• _Entries provided_:
┌──

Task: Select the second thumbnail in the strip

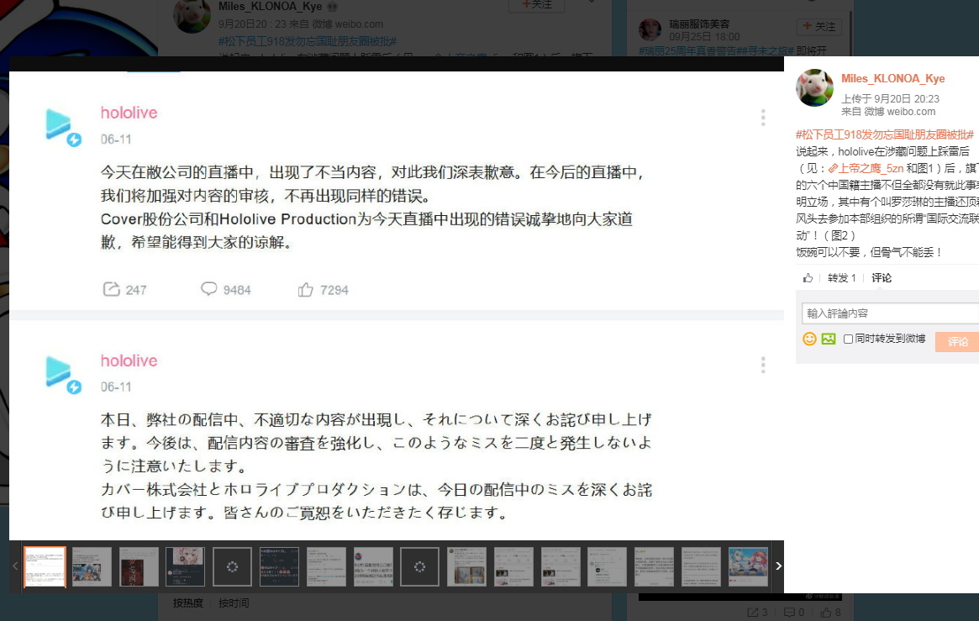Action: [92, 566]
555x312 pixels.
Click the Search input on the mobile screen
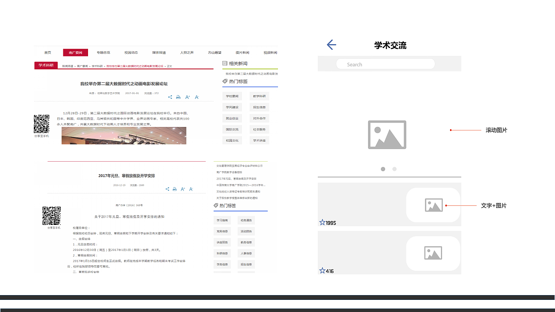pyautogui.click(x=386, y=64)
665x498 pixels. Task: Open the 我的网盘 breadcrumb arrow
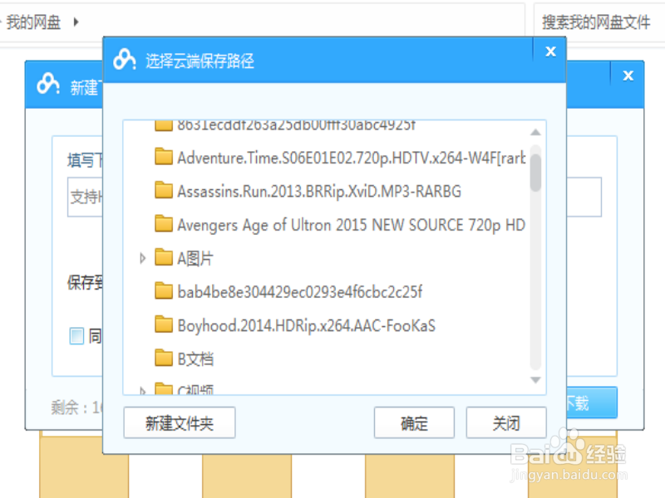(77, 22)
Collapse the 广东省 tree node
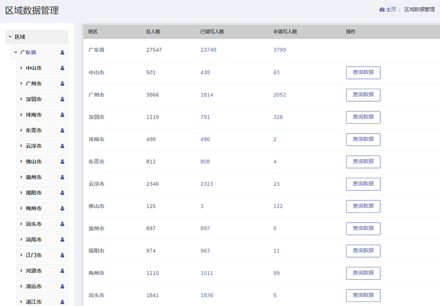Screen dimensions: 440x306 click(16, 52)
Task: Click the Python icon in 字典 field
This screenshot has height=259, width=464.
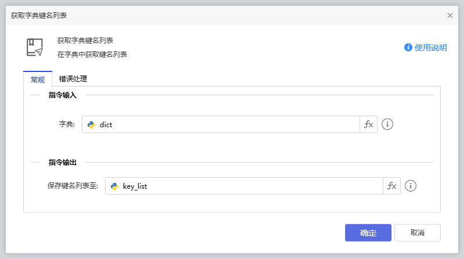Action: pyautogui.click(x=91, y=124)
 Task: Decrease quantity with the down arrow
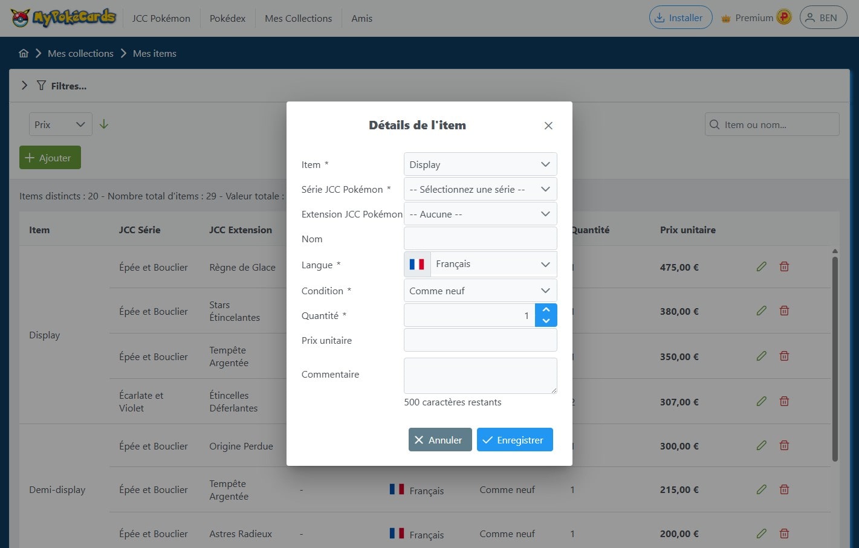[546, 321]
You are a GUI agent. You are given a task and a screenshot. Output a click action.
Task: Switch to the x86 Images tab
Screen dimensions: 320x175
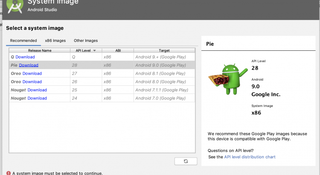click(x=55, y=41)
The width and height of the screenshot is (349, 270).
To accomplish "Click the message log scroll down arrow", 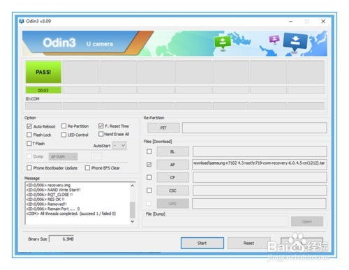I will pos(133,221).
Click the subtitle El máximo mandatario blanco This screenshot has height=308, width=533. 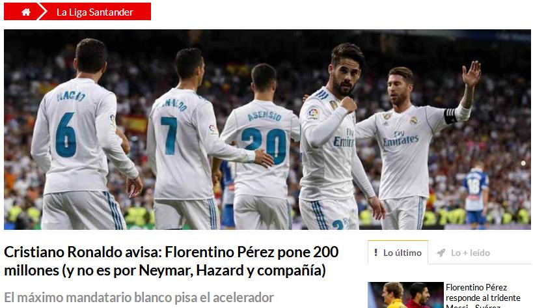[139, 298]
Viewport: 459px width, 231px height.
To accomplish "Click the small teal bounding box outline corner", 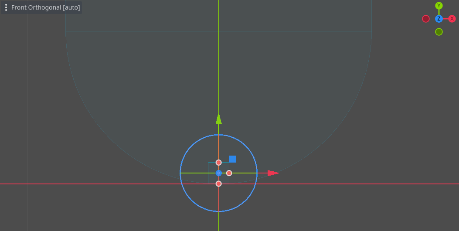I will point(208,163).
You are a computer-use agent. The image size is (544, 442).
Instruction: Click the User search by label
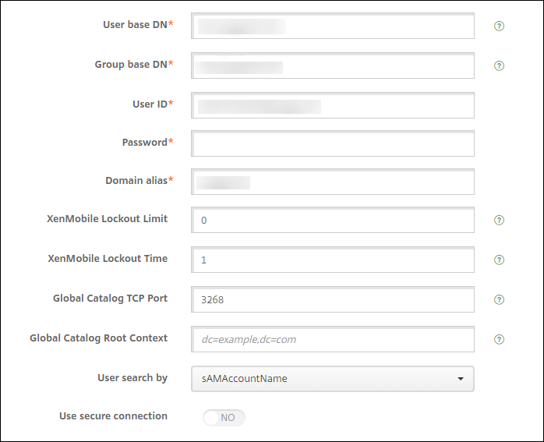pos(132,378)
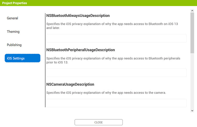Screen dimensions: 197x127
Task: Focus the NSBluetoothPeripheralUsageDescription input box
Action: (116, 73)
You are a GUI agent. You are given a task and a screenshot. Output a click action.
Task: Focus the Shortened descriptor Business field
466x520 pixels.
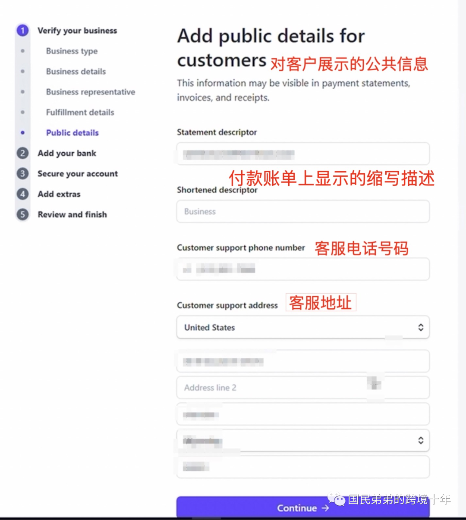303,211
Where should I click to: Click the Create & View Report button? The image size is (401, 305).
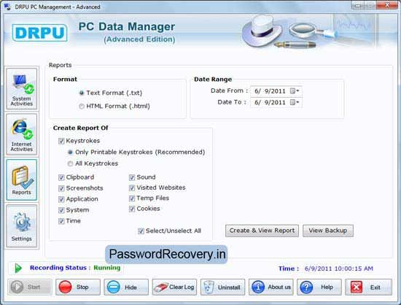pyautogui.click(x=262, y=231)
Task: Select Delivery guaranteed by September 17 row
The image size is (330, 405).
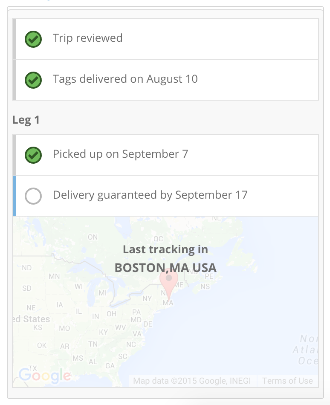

└──

• _Work instruction_: Give again exactly the lines from the one holding "Task: Select Delivery" to the final line of the records, both ends included; any pictures stay out.

• _Solution for this task_:
Task: Select Delivery guaranteed by September 17 row
The image size is (330, 405).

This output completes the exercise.